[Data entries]
════

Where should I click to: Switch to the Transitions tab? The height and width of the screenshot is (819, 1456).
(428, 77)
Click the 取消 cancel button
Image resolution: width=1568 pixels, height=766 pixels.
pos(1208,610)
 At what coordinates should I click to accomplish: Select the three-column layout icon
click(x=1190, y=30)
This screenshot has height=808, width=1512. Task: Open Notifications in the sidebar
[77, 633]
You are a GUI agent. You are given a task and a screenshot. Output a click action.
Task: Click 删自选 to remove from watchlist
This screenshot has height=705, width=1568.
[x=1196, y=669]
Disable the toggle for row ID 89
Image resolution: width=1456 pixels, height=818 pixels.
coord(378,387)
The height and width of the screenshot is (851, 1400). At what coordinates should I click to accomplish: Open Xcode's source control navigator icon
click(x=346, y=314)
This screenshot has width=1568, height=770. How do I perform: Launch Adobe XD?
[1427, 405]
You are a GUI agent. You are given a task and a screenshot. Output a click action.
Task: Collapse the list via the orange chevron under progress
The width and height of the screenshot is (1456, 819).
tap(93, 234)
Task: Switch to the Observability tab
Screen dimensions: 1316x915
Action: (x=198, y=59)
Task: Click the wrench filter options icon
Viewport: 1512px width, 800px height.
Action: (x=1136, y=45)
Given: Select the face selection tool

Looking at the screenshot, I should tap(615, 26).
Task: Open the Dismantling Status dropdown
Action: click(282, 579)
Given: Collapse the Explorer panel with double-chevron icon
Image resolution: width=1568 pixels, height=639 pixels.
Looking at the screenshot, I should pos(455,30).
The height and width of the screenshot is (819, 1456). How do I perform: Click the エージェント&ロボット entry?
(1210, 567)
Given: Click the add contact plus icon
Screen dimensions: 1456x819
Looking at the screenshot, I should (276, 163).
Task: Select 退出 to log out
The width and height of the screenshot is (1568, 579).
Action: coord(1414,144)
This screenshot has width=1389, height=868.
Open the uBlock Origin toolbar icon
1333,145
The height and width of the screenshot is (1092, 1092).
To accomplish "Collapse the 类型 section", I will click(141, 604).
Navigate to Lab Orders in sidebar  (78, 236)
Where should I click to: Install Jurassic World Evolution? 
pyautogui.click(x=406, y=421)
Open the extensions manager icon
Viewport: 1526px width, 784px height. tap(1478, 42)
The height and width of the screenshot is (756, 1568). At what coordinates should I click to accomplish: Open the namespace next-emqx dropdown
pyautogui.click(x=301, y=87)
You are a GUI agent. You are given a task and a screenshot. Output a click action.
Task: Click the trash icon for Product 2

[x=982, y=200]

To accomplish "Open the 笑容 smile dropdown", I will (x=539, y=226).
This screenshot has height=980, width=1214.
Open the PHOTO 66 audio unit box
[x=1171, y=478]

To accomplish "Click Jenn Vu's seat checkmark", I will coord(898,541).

════

▶ **EXERCISE**: Extract exactly the lines between the line containing "Task: Switch to the Observability tab" and the end of the data, including both.

▶ **RESULT**:
Task: Switch to the Observability tab
Screen dimensions: 1316x915
Action: (x=198, y=59)
Task: Click the wrench filter options icon
Viewport: 1512px width, 800px height.
Action: (x=1136, y=45)
Given: Select the face selection tool

Looking at the screenshot, I should tap(615, 26).
Task: Open the Dismantling Status dropdown
Action: click(282, 579)
Given: Collapse the Explorer panel with double-chevron icon
Image resolution: width=1568 pixels, height=639 pixels.
Looking at the screenshot, I should pos(455,30).
The height and width of the screenshot is (819, 1456). How do I perform: Click the エージェント&ロボット entry?
(1210, 567)
Given: Click the add contact plus icon
Screen dimensions: 1456x819
Looking at the screenshot, I should (276, 163).
Task: Select 退出 to log out
The width and height of the screenshot is (1568, 579).
Action: coord(1414,144)
This screenshot has width=1389, height=868.
Open the uBlock Origin toolbar icon
1333,145
The height and width of the screenshot is (1092, 1092).
To accomplish "Collapse the 类型 section", I will click(141, 604).
Navigate to Lab Orders in sidebar  (78, 236)
Where should I click to: Install Jurassic World Evolution? 
pyautogui.click(x=406, y=421)
Open the extensions manager icon
Viewport: 1526px width, 784px height. tap(1478, 42)
The height and width of the screenshot is (756, 1568). At what coordinates should I click to accomplish: Open the namespace next-emqx dropdown
pyautogui.click(x=301, y=87)
You are a GUI agent. You are given a task and a screenshot. Output a click action.
Task: Click the trash icon for Product 2

[x=982, y=200]

To accomplish "Open the 笑容 smile dropdown", I will (x=539, y=226).
This screenshot has height=980, width=1214.
Open the PHOTO 66 audio unit box
[x=1171, y=478]

To accomplish "Click Jenn Vu's seat checkmark", I will coord(898,541).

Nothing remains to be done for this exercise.